Un caso emblemático es el Parque Nacional de Ordesa y Monte Perdido. Hace muchos años que para llegar hasta la cascada "Cola de Caballo" (la misma donde ilegalmente se bañó la ‘influencer’) se puso un autobús lanzadera desde el municipio de Torla. Pues bien, la masificación ha sido tal este verano que sus responsables ya están pensando en que las visitas sean con reserva previa para el próximo, como ocurre en la playa gallega de Las Catedrales. Pero ¿cómo se puede disfrutar de ese inmenso paisaje yendo en procesión con miles de personas? Y lo que es peor, ¿cómo evitar si no es así que se deje basura, que se grite, que se pisotee a diestro y siniestro, que se deteriore?
Esas medidas son justo lo contrario de lo que pretende el actual gobierno de Cantabria, que quiere construir una carretera que enlace Reinosa con Potes, en los Picos de Europa, en aras del turismo y a costa de destrozar una de las pocas zonas totalmente vírgenes, y oseras, de la provincia: la sierra de Peña Sagra. Era un proyecto desestimado y ahora han vuelto a sacarlo del cajón ¿Para qué? Pues para facilitar aún más la llegada a un parque nacional y a ese municipio que fue hermoso y tranquilo, pero por el que ya es difícil caminar por las calles debido a la marabunta. Y hay muchos más casos que han sido noticia en agosto en espacios naturales en peligro: los bosques transmutados en campings ilegales en el litoral de la ría de Arousa (Pontevedra); los ríos de montaña ‘apresados’ durante horas para que cuando los clientes de algunas empresas lleguen a hacer "descensos" tengan agua suficiente; los pinares que ahora son parques de atracciones con tirolinas "para vivir con emoción la naturaleza", como afirman en Pelayos de la Presa (Madrid), porque no basta con pasear y escuchar las aves; los senderos que son rutas en las que cientos de ciclistas de montaña acaban por dejar surcos que dañan los suelos y la vegetación porque no se regula su paso.

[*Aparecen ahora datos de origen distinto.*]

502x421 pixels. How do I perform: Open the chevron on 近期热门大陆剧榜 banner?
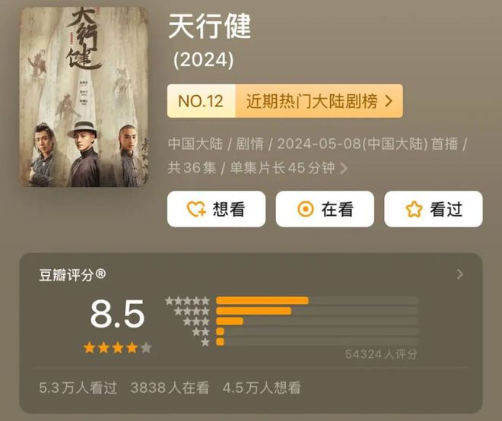pyautogui.click(x=389, y=101)
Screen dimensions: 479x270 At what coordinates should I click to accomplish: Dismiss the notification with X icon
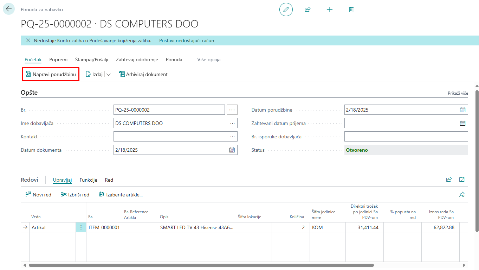[x=28, y=40]
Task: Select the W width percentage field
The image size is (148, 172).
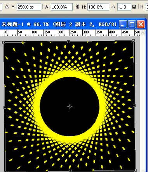Action: click(62, 7)
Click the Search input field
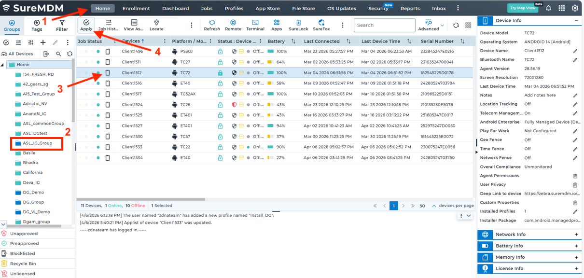584x278 pixels. tap(384, 26)
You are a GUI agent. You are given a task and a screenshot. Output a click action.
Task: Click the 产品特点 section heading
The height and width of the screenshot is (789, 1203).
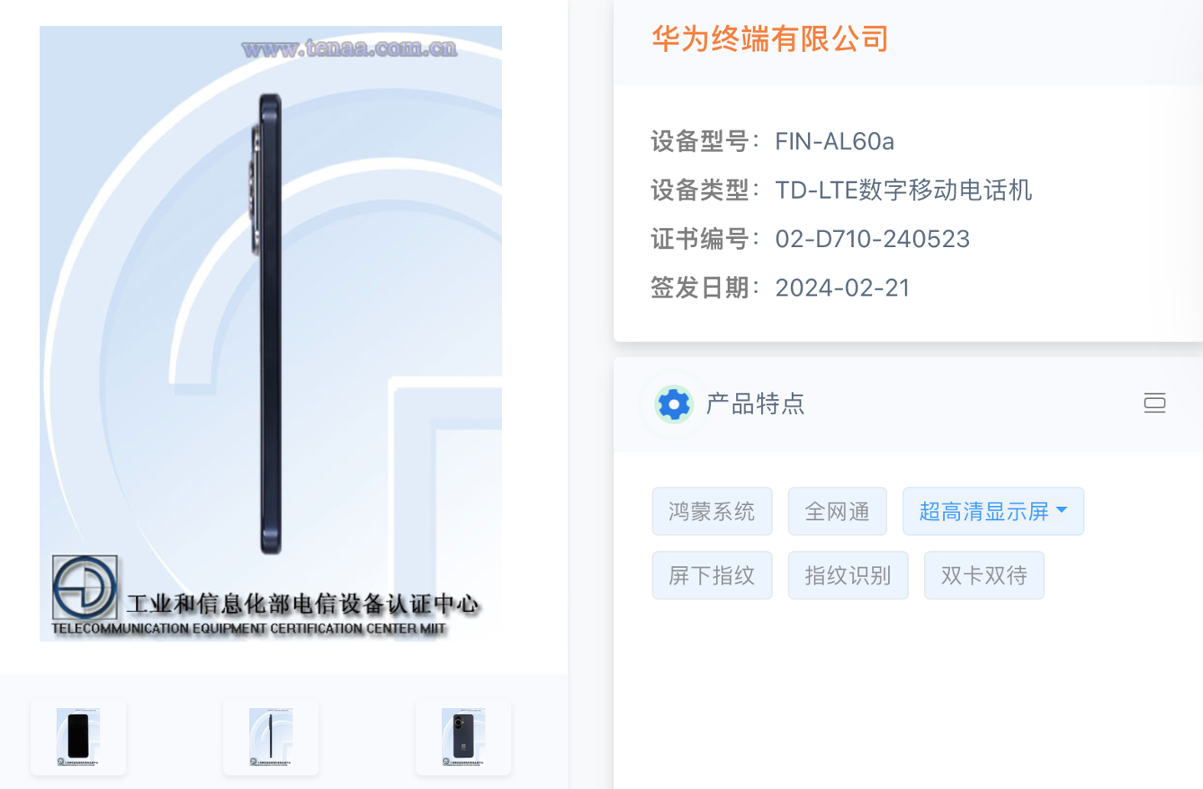coord(755,404)
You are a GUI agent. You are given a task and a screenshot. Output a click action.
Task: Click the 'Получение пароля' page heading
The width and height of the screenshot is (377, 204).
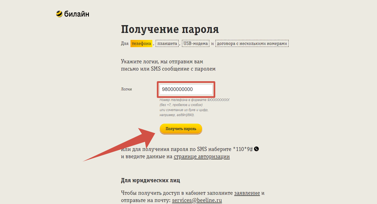(x=170, y=29)
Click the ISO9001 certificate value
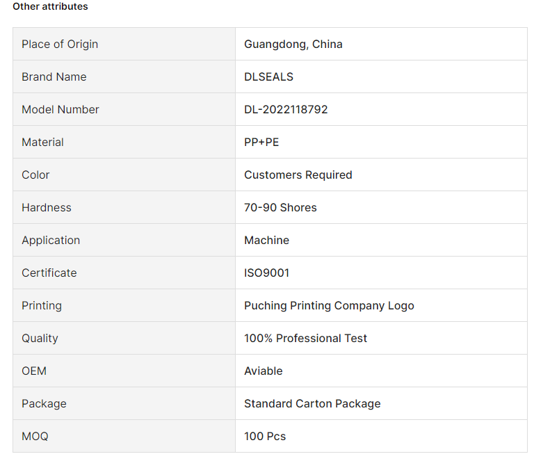 pos(266,273)
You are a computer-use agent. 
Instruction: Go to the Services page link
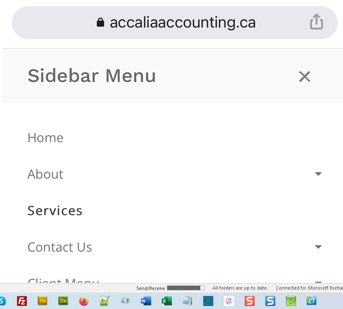pos(55,210)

La solución no parece fácil. Ni siquiera lo que nos venden como "turismo sostenible" lo es. Porque no parece ‘sostenible" una mejora a los accesos de los embalses aragoneses de la Ribagorza, como esta semana se ha anunciado, cuando este verano estaban a tope; tampoco parece ‘sostenible’ hacer un mirador en el Alto de la Farrapona de Somiedo (Asturias) para que vaya más gente, porque según los ambientalistas es una zona es muy frágil y se llena. Y no es "turismo sano" llenar el río Alberche de gente con flotadores, como han hecho en agosto en la provincia de Toledo.
Da la impresión de que la educación ambiental parece avanzar lento y lo que hacemos es huir de las ciudades para trasladar los problemas a hermosos enclaves naturales. Dos recomendaciones: primero, dejemos el marketing, ya sea oficial y personal, a un lado. Compartamos la belleza, pero como hacemos ya algunos, ocultemos en las redes donde están si queremos que permanezcan. Como mucho, volvamos al ‘boca a boca’. Y a explorar. Y segundo, hay que limitar los accesos a esos lugares que están en riesgo, aunque no nos guste tener que planificar con reservas a cada paso. Quizá un día, seamos todos capaces de conocer y disfrutar sin dejar huella. Mientras tanto, no veo más salidas. El turismo no puede ser el único futuro.